Far too many cyclists are almost militantly anti-car — and poor cyclists to boot, she says. “They’ll decide to ride against traffic, or they’ll weave in and out of the cars,” and if a driver looks at them funny? “They’ll flip you off. They’ll yell at you. Their attitude is, ‘We own the road!’ ” she says.

John Pucher, co-author of City Cycling, knows the kinds of people Taylor is talking about. Though bad riders are a tiny proportion of cyclists, he says, they give the rest a bad name

Pucher, a professor of urban planning at Rutgers University in New Brunswick, New Jersey, points out that cyclists — the law-abiding and those who aren’t — are frequently subject to harassment. Cyclists nationwide complain of shouted obscenities, rude gestures, thrown objects, near-collisions and attempts to drive them off the road.

Here, too, Portland — where people are famously friendly — might be an exception. That visceral anger that bikers elsewhere in the country describe as a constant threat on the roadways isn’t such an issue here, says Rob Sadowsky, executive director of the Bicycle Transportation Alliance. “We’re making strides here. A lot of people who drive cars also bike, and we have places for the people to bike so that we minimize those interactions. And maybe it’s just your basic Portland politeness.”

The biking infrastructure

The cyclists most Americans see on the road have historically been male, young and aggressive, says Jeff Mapes, Portland author of Pedaling Revolution: How Cyclists Are Changing American Cities. But who is biking, and how they’re biking, is beginning to change as biking shifts from a fitness regime or political statement to simply a way to get from Point A to Point B.

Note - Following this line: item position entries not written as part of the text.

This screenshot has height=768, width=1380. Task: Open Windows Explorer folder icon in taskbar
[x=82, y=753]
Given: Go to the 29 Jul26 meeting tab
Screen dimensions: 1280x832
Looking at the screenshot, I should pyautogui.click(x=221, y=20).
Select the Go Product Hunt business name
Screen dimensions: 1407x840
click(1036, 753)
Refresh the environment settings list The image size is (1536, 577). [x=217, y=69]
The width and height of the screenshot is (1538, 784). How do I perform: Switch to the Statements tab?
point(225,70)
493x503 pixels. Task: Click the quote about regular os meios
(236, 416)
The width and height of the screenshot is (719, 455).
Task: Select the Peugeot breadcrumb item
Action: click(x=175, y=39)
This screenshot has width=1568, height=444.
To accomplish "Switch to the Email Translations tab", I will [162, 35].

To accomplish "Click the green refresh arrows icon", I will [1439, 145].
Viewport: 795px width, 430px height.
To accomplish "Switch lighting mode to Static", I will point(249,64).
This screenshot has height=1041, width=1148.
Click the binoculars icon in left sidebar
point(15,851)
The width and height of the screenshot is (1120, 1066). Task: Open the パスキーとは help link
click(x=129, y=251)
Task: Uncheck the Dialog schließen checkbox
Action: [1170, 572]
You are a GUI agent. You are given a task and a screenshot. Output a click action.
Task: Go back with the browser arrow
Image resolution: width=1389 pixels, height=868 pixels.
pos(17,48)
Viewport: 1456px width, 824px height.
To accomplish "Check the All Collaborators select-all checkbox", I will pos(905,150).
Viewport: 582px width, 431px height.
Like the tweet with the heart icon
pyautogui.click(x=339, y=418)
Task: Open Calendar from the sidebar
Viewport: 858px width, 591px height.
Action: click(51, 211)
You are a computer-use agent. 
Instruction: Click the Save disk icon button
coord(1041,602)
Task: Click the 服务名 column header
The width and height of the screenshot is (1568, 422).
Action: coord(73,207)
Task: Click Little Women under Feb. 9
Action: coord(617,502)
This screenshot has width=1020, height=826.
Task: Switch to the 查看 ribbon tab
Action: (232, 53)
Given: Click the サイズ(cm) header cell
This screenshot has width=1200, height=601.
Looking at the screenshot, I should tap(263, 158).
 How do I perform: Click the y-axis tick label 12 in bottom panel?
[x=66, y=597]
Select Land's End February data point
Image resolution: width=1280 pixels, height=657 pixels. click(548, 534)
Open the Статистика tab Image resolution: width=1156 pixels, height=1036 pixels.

Having the bike paths to make that A-to-B trip is what makes Portland such a biking haven. After 20 years of building, it now has a network of bike lanes, including:

•Cycle tracks. These bike lanes are physically separated from motor vehicle lanes by concrete barriers or curbs. Pucher says cycle tracks can increase bicycle ridership 18% to 20%, especially among women and children.

•Bike lanes. These painted lanes on streets provide no physical separation from cars.

•Sharrows. “Sharing arrows” street markings show an outline of a bicycle and two arrows pointing forward, indicating that bicycles and cars both have full use of the lane.

•Bicycle boulevards. Also called neighborhood greenways, these residential streets are marked for both bikes and cars and have a speed limit of 20 mph.

Most of what’s been created so far has been relatively simple, requiring only paint and a few concrete barriers. The infrastructure Portland is developing now will displace more cars and cost more money. The Portland-Milwaukie bridge over the Willamette River, currently under construction, will be open only to mass transit, bikes and pedestrians. Price tag: $135 million.

Pucher, the Rutgers professor, says the key is to create some bike infrastructure and gradually expand it while getting more cyclists on the road. That way, bikes become an accepted and acceptable means of transportation.

“You don’t all of a sudden put in 500 miles of bike lanes,” Pucher says. A bike lane here, a bike crossing there, one route and then two and then five slowly create the infrastructure.

In the end, planners in Portland aren’t trying to force people out of their cars, says Jennifer Dill, director of the Oregon Transportation Research and Education Consortium at Portland State University. Their goal is to give people choices.

“In many cities you have no choice — you have to drive to work,” she says. “Here, you have a choice. What we’ve found is that given an array of choices — driving, taking the bus, biking or walking — a lot of people will choose other options than driving.”